Baby 101....don't feed a baby cereal before taking off on a 4 hour and 46 minute drive. Oh my goodness....what in the world was I thinking? Actually, I know what I was thinking. I was thinking that maybe if we crammed enough food and cereal down her that she would sleep like a baby the whole ride home. Well, that really back fired (excuse the pun). We had two huge explosions on the way back home. Poor baby girl.

Ok, so with that said, the trip home was a little overwhelming for me and I'm sure everyone else in the car. Here's the worst part of it....I've found that when Lola cries, my nerves get shot real quick and I literally feel like I may be going insane. My tolerance for the cry is very low...sad right??? I try to practice my yoga and take deep breaths but that doesn't always seem to work. I've also started taking fish oil hoping this will help. I'm very fortunate that Lo is not a fussy baby and rarely cries b/c it literally makes me a nervous wreck. I know...this is bad...I'm a mother and should be able to deal!!! Over the past day or two, I've been contemplating this point. I wonder does this make me a bad mother? This thought really eats me up. Then I think, what if baby #2 is a crier....will I be able to handle it? Luckily, Clay is very good with the cries. I think he begins to see my eyes get big and panic face start to kick in and he always sweeps in and takes over. Then I'm able to breath a sigh of relief. This is something that I'll continue to struggle with...I only hope it gets better with time.

+++++

Job
Quote the blog post about the drive home with the baby from "Baby 101....don't feed" up to and including "Poor baby girl.".

Provided material
+++++

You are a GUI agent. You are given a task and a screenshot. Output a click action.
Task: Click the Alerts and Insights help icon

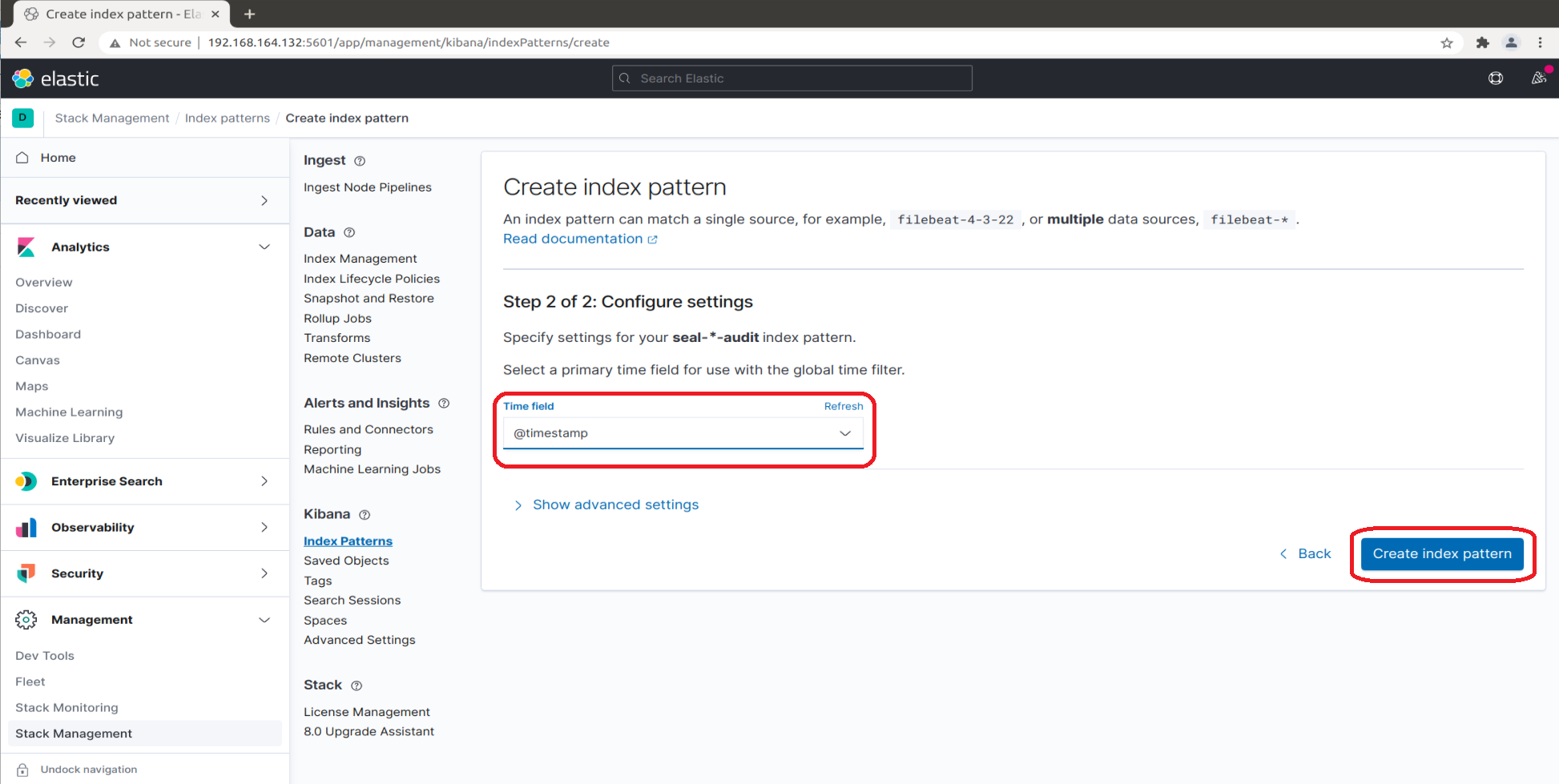click(444, 404)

+++++

Exercise response
Baby 101....don't feed a baby cereal before taking off on a 4 hour and 46 minute drive. Oh my goodness....what in the world was I thinking? Actually, I know what I was thinking. I was thinking that maybe if we crammed enough food and cereal down her that she would sleep like a baby the whole ride home. Well, that really back fired (excuse the pun). We had two huge explosions on the way back home. Poor baby girl.